Querem um exemplo? Se o chefe diz: “Eu estou errado”, lá vem o puxa-saco discordar e jurar por Deus que o chefe está certo. É paradoxal, mas acontece. O puxa-saco é a nossa anticonsciência, pois não nos pertence e tampouco nos conhece por dentro, mas nos convence de que somos perfeitos. Diga se essa anticonsciência não é pior do que a Consciência que, por nos pertencer, nos conhece intimamente e nos ajuda a evitar ou, pelo menos, corrigir alguns erros. Certamente, a companhia dos puxa-sacos é a pior solidão. Cada um de nós, como qualquer ser humano, pode cometer erros. Aí é que o papel da Consciência (e de bons amigos) é vital. O problema é quando estamos rodeados de puxa-sacos. Por serem a anticonsciência, nos convencem de que estamos certos, mesmo quando errados. Pensam estar fazendo um bem, mas, na verdade, estão produzindo um mal terrível.

Nelson Rodrigues, que enxergava o ser humano como quem desmascara um farsante, teria rido ao ver a ingenuidade dos puxa-sacos. Ah, sim, eles têm boas intenções! Não há dúvida de que querem agradar, ser úteis, fazer parte do mundo daquele de quem lustram o ego. São devotos, quase anjos da guarda, sempre prontos a aplaudir até os tropeços. Mas, na tentativa de proteger, acabam por assassinar a verdade. O puxa-saco, mesmo com o coração cheio de boas intenções, é um veneno doce. Ele sufoca a crítica, silencia o juízo e nos veste de uma couraça de perfeição que nos impede de enxergar nossos próprios erros. No fundo, o puxa-saco nos condena ao pior dos castigos: o isolamento da realidade. E o pior não é ele; é a nossa própria alma, que começa a acreditar na mentira. Porque, por mais bem-intencionado que seja, o puxa-saco nos afasta de nós mesmos, até que, um dia, diante do espelho, não reconhecemos mais quem somos.

Este texto não reflete, necessariamente, a opinião da Unicamp.


[1] Segundo Nelson Rodrigues, ele só se tornou ele mesmo quando parou de se preocupar com o que diria Bandeira, Drummond etc. e começou a escrever para si mesmo.

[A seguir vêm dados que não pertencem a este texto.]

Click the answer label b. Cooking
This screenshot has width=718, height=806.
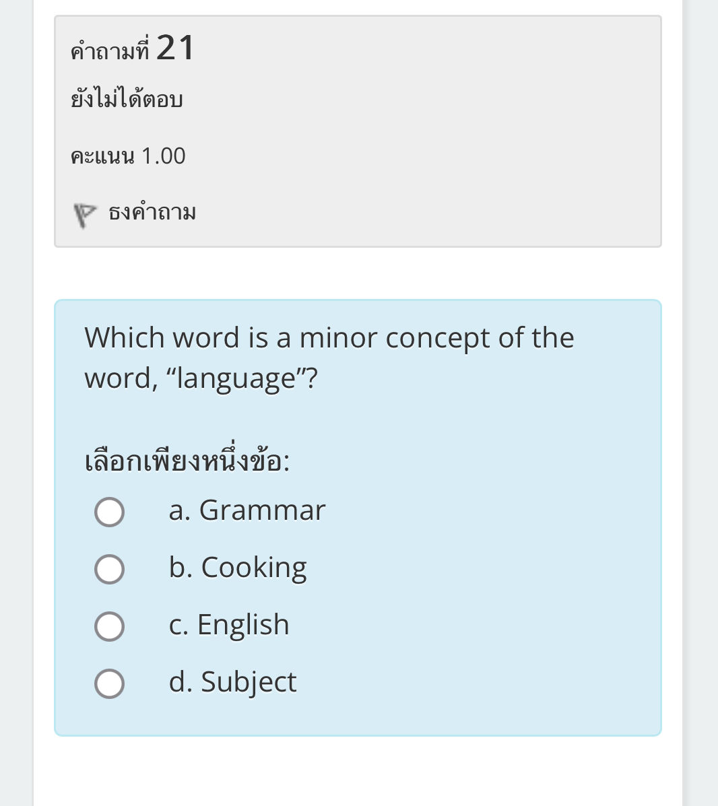coord(237,568)
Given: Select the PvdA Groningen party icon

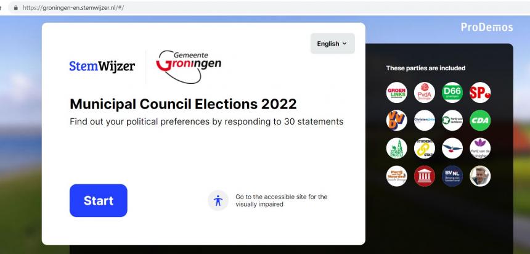Looking at the screenshot, I should click(425, 92).
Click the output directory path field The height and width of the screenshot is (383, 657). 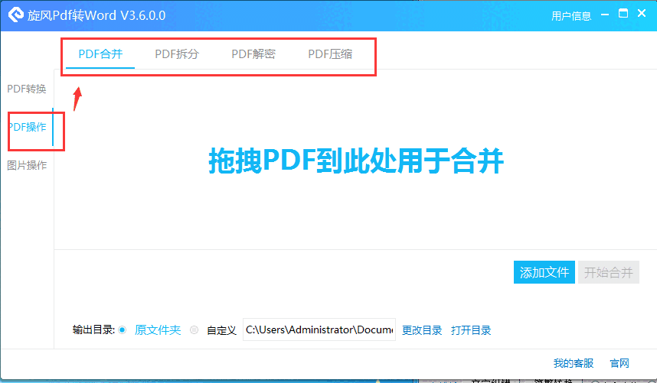pos(319,330)
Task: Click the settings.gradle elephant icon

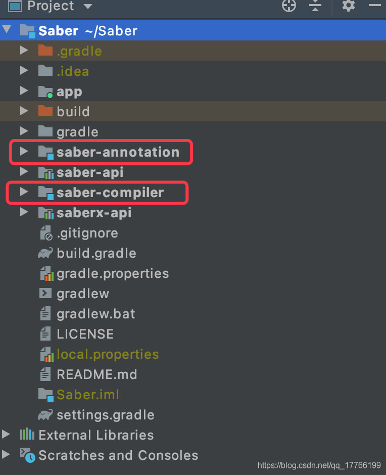Action: point(45,415)
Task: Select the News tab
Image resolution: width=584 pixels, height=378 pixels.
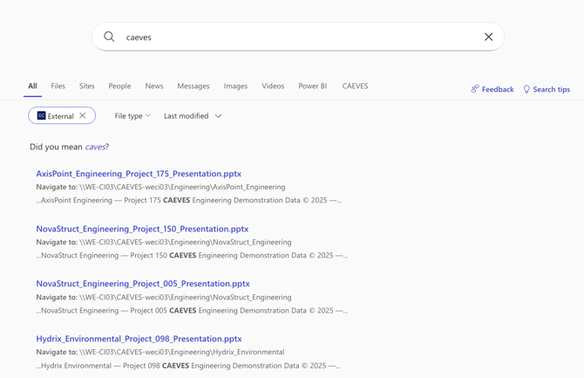Action: pos(154,86)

Antes, Bandeira e Drummond eram como que coautores…

[2] Preciso fazer uma ressalva à definição. No passado, e, particularmente, hoje, é possível estar só no meio de uma multidão.

[3] Avaliar um chefe é assunto sério. Mas arriscaria conjecturar que a qualidade de um chefe é INVERSAMENTE proporcional ao número de puxa-sacos que o rodeiam.